In our study, the results also showed that the expression of osteogenesis-related mRNAs were also up-regulated. The process of bone remodeling is a dynamic process between osteoblasts and bone resorption osteoclasts. Osteoblasts form new bone and regulate the activity of osteoclasts by releasing RANKL and OPG. Mature osteoclasts dissolve bone matrix by secreting CTSK and TRAP to remove old bone. Osteogenesis is coupled with osteoclast activity to maintain balance. Runx2 is a vital transcription factor in the early and middle stages of osteoblast differentiation. The osteocalcin (OCN), a marker of late stages of osteoblast differentiation. The precursor protein of osteopontin (OPN), encoded by Spp1, also known as a non-collagen protein and one of the phenotypes of osteoblasts. The up-regulated expression of these mRNAs reflects the enhancement of bone remodeling in bone tissues.
Our study found that the expressions of RANKL and OPG mRNA in SD rats were both down-regulated, but the ratio of RANKL/OPG increased, and the expression of TRAP mRNA and CTSK mRNA increased, which suggested that osteoclast was more active. Due to the coupling of bone formation and resorption, the activated osteoclast may increase the osteogenic activity to some extent, resulting in compensation for bone loss, which may partly explain the reason of osteogenesis-related genes expressed increased meanwhile.
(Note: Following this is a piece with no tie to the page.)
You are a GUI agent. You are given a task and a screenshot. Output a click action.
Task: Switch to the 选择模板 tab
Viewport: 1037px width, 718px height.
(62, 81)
Although there are more and more scholars realizing the importance of healthy sleep habit, little attention has been paid to the effect of short-term SD on bone metabolism. In this study, 6-week-old Wistar male rats were subjected to continuous 72-hour sleep deprivation by modified multi-platform method. The differences between SD rats and NC rats of serum BTMs were compared, and the changes of BTMs during the intervention of SD were monitored. It was found that acute SD quickly broke the balance of bone remodeling, abnormal bone turnover, and up-regulated the expression of mRNA related to bone resorption and bone remodeling in bone tissues.
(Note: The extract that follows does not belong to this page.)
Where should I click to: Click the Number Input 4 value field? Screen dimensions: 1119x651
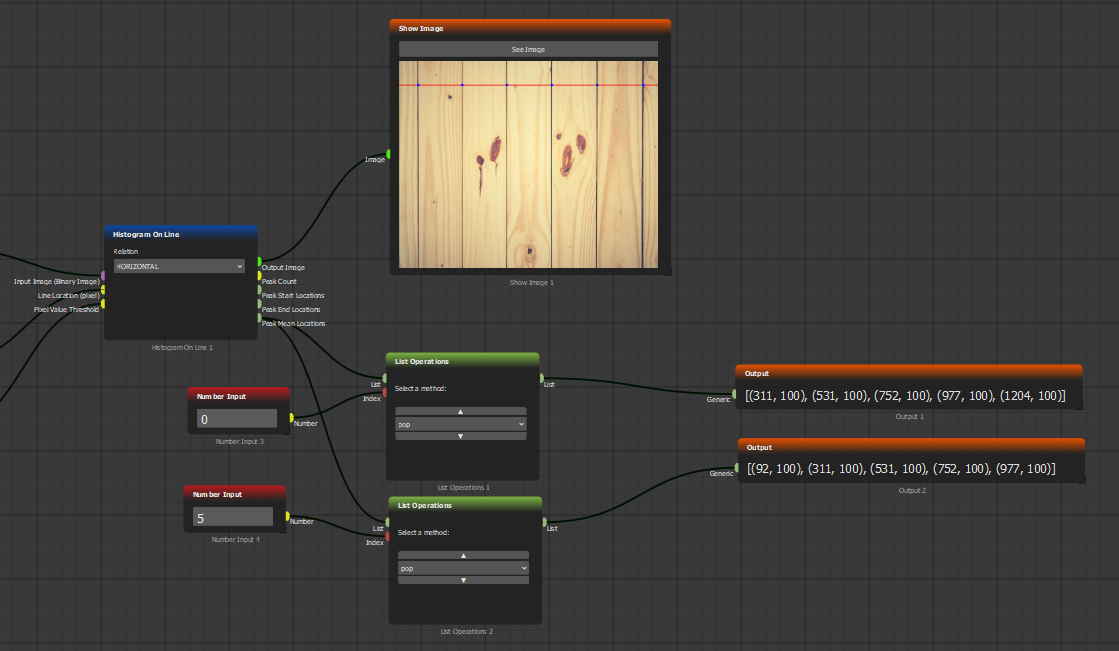pyautogui.click(x=233, y=517)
In the previous studies, only a few small sample size cohort studies (n ≤ 20) focused on this phenomenon. Because of human, the participants have more interference factors, such as activity factors, age and sex, which can not meet the needs of the model of simple sleep deprivation. While this study also has some limitations, whether the results of this study can be deduced to the real world of human beings also needs to be further explored by clinical studies with a large sample size in the future.